» Exercise instructions
Return every line from the items below that contains the word "Task", copied in full.

=== Records provided ===

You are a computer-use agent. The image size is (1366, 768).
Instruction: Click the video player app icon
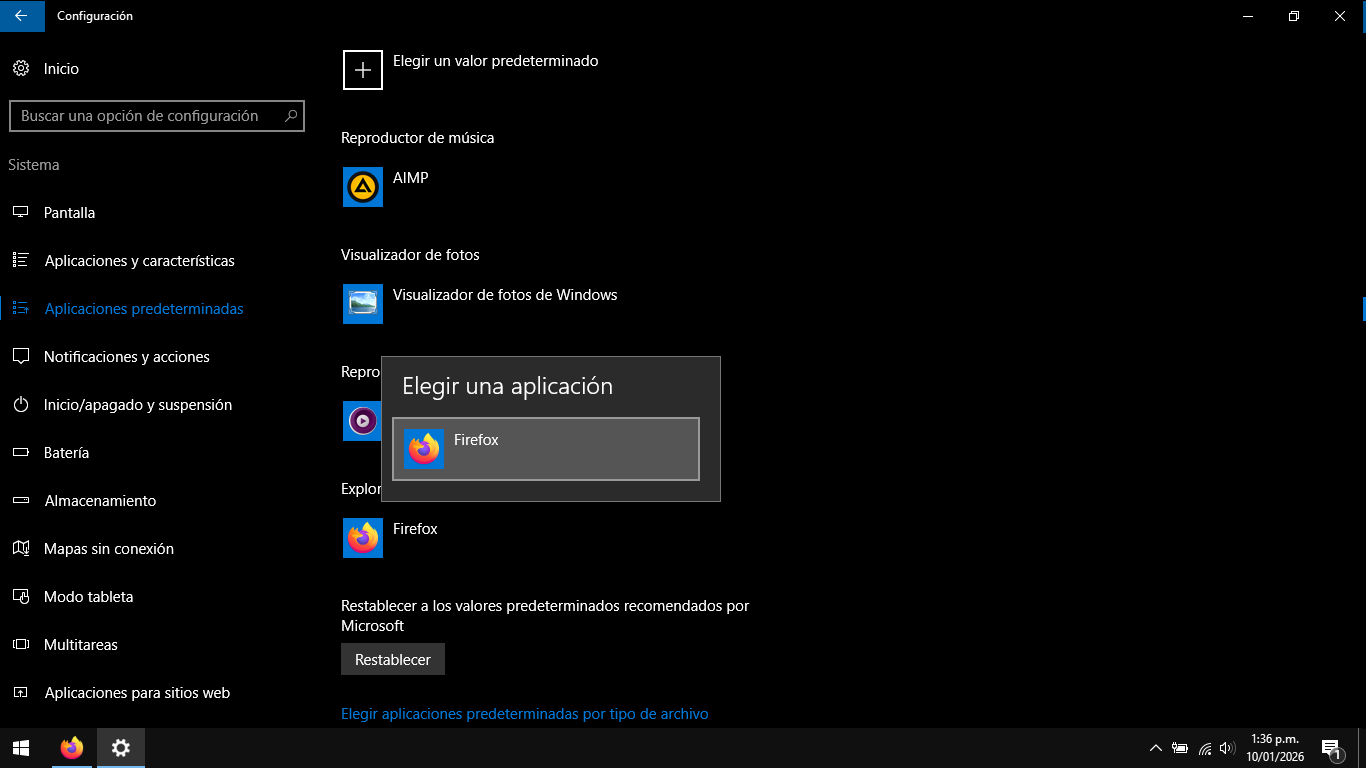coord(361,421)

===
=== Records provided ===

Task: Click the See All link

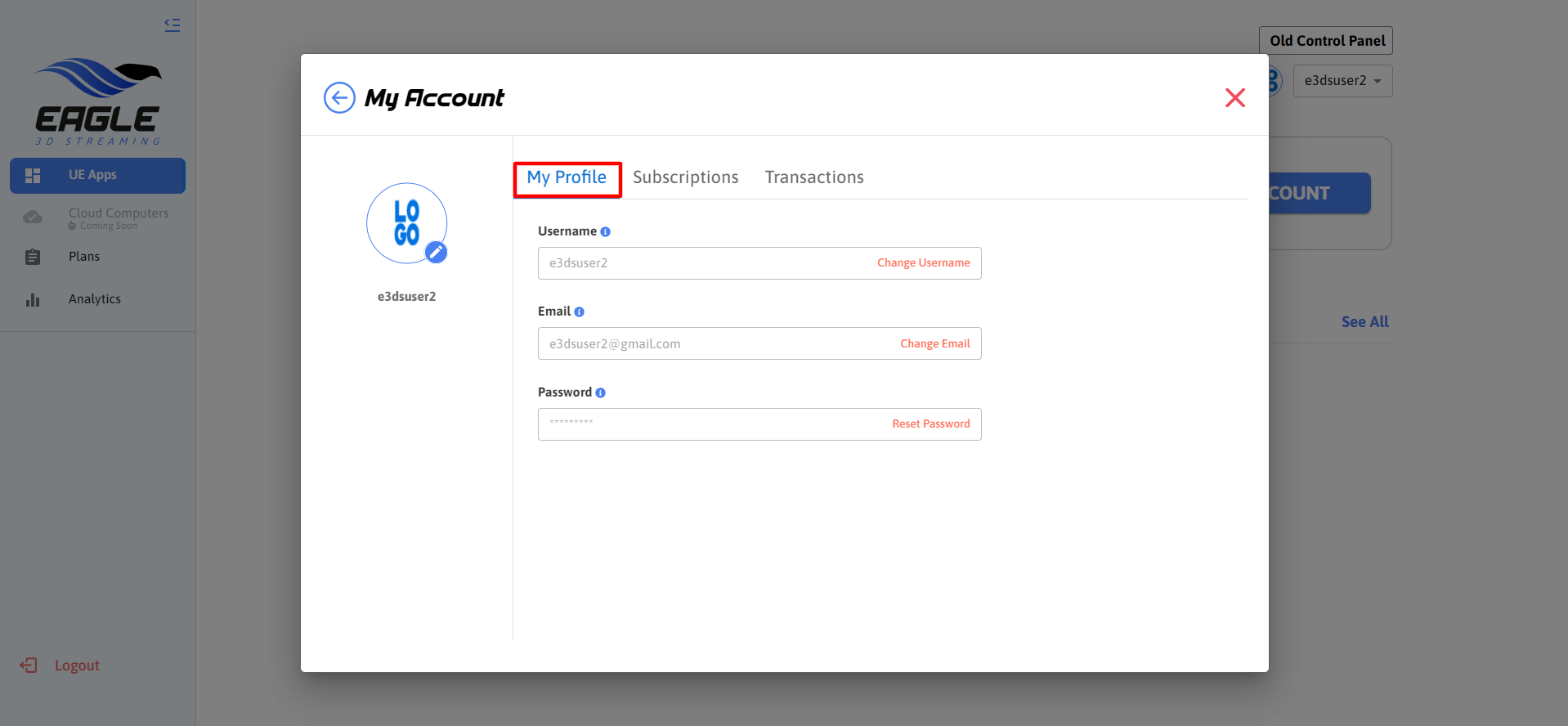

===
=== Records provided ===

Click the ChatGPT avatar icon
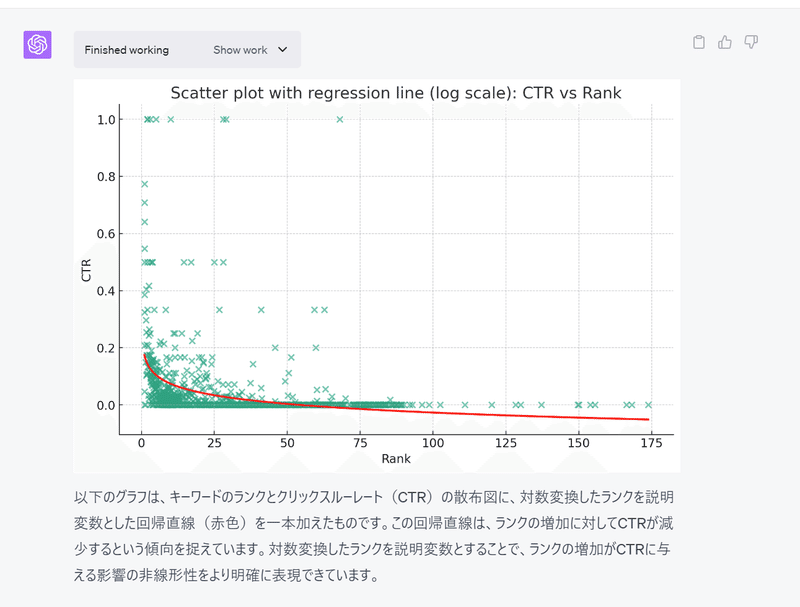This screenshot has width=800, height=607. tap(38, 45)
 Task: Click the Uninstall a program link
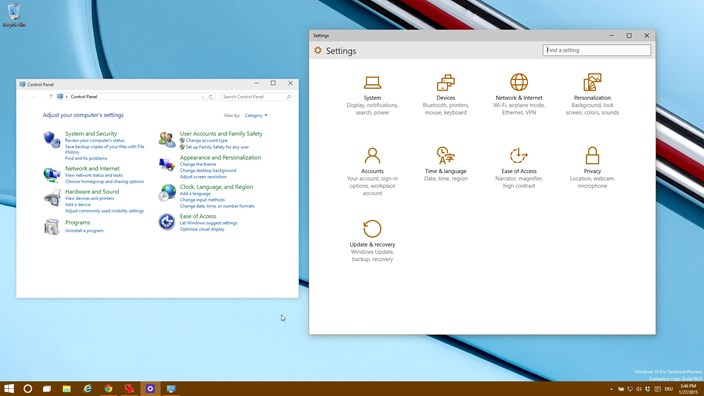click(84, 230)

===

» Answer to this problem
Task: Click the See All link
 Task: Click the Uninstall a program link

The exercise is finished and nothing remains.